BEGIN Input data

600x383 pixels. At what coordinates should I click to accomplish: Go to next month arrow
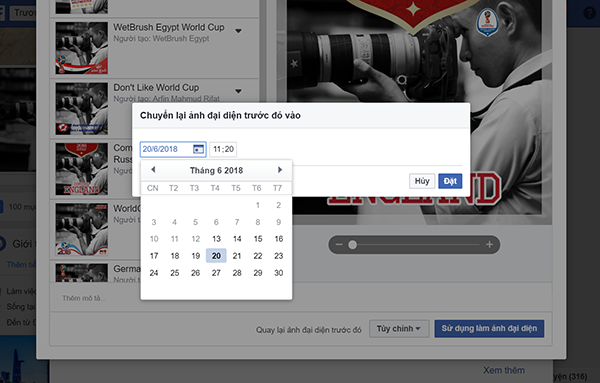(280, 169)
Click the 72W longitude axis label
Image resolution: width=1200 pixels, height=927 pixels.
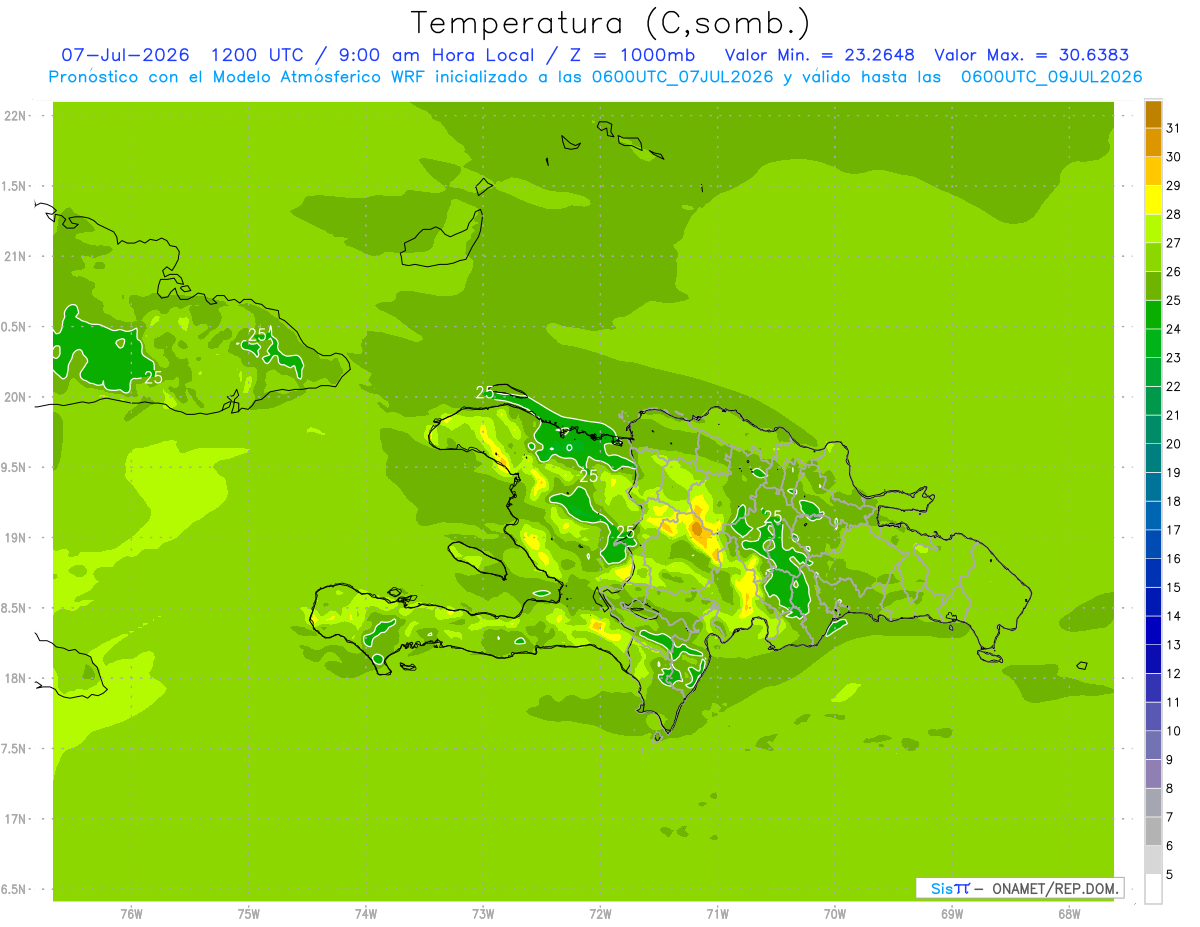pyautogui.click(x=600, y=914)
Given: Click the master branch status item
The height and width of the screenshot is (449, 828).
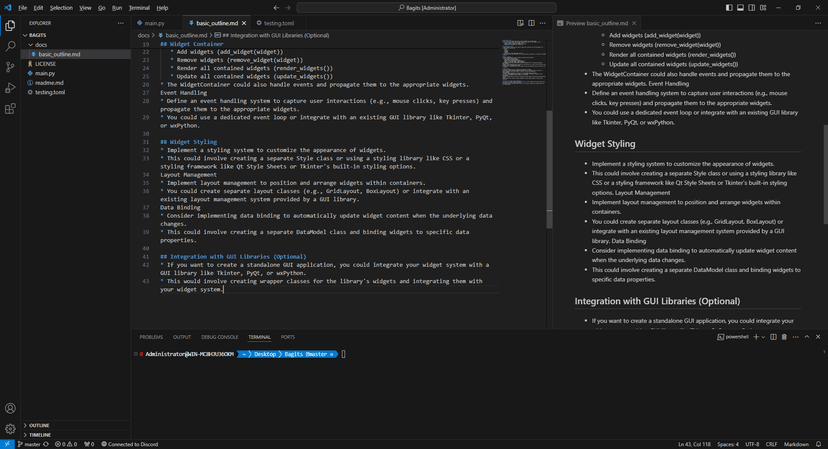Looking at the screenshot, I should pos(33,444).

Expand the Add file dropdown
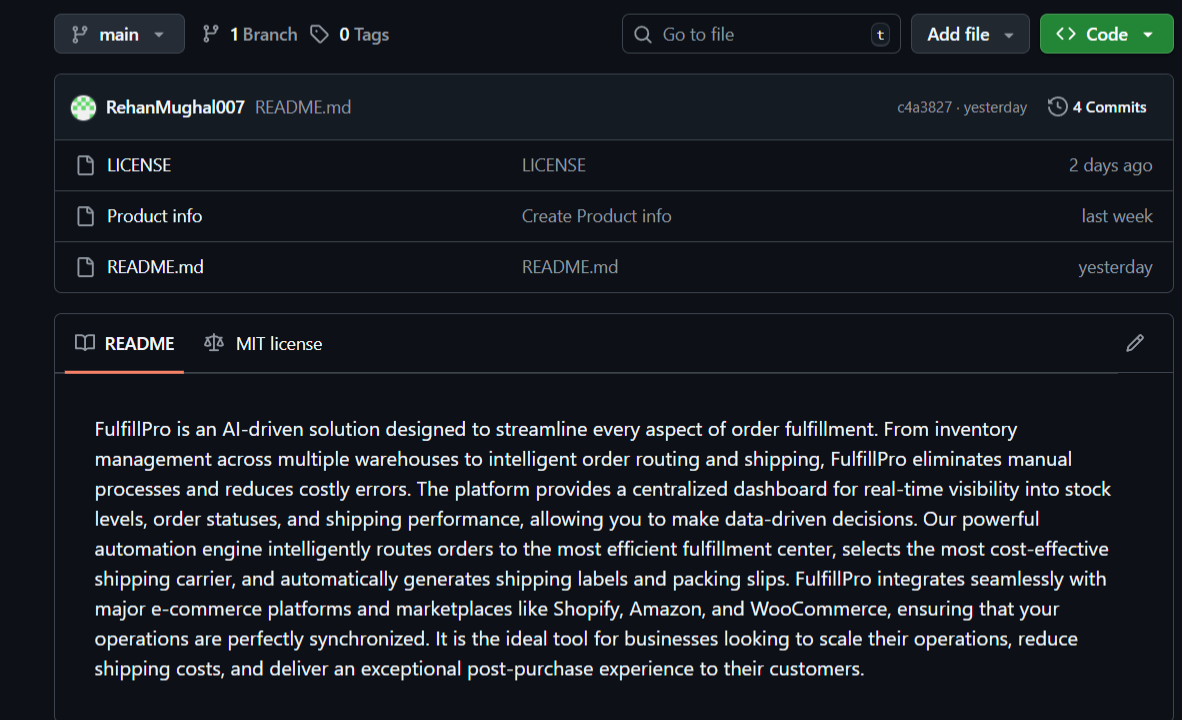click(x=970, y=34)
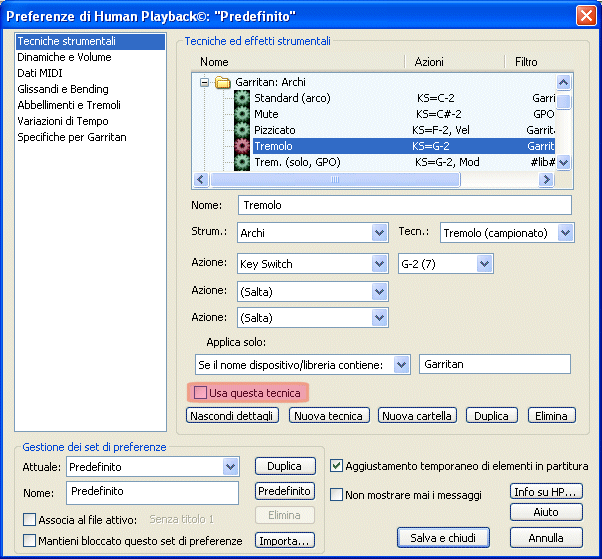This screenshot has height=559, width=602.
Task: Toggle Aggiustamento temporaneo di elementi in partitura
Action: coord(337,466)
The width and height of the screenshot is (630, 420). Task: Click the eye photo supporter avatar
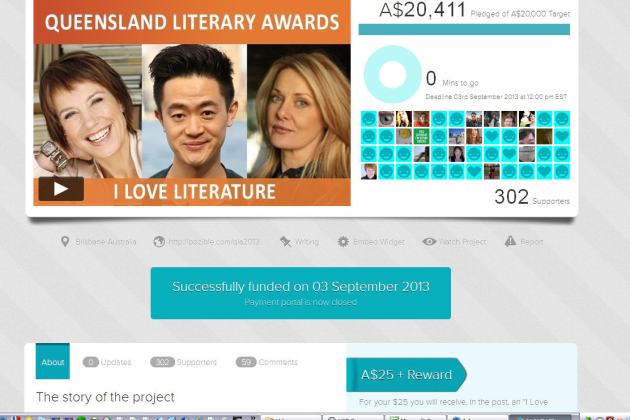(x=386, y=119)
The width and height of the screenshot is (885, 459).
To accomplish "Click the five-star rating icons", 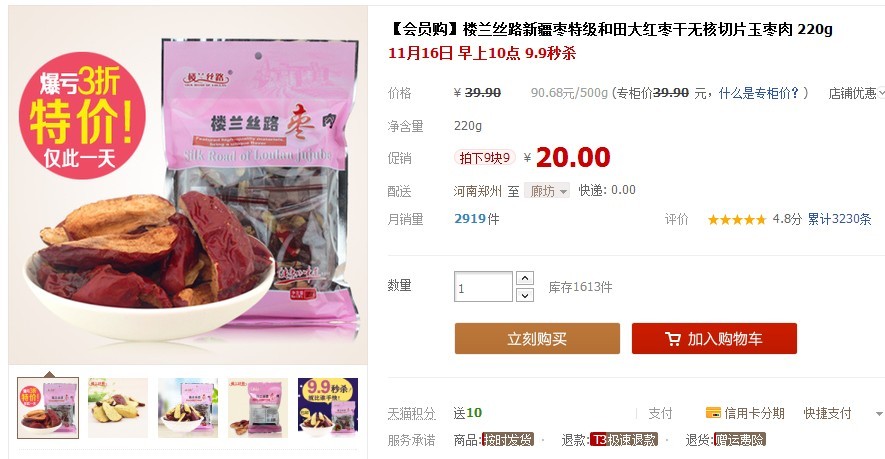I will (737, 220).
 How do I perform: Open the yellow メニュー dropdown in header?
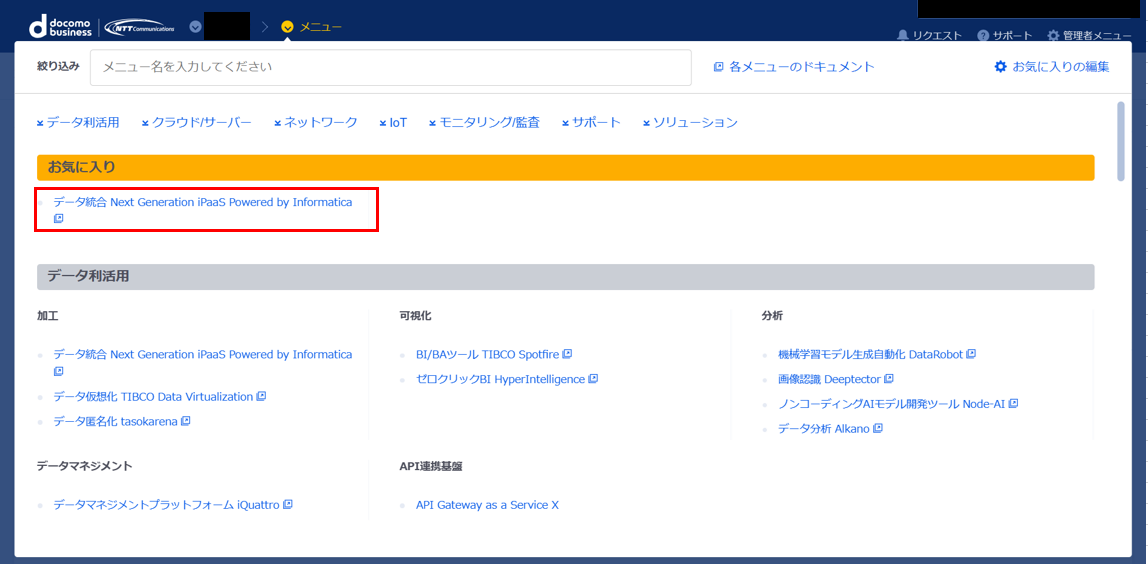(312, 27)
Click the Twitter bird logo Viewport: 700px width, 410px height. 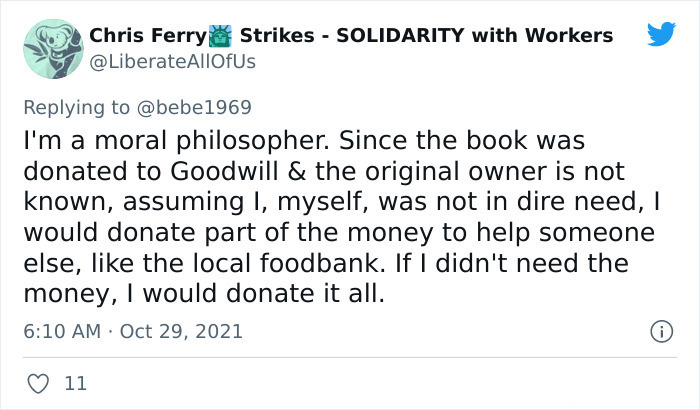[661, 34]
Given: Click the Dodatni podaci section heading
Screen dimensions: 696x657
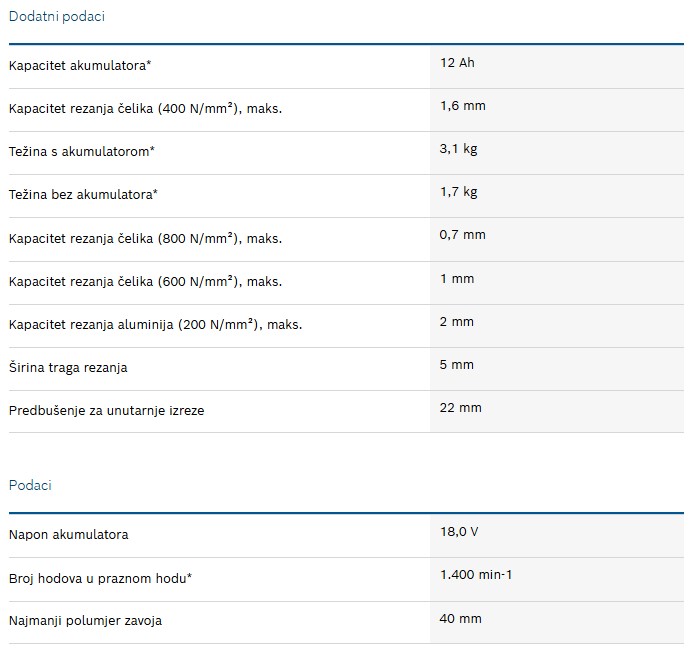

END Input data

Instructions to follow | Each line in the data that holds the word "Given" must be copied.

Response box |
Given: Click the master branch status item
Given: Click the Dodatni podaci section heading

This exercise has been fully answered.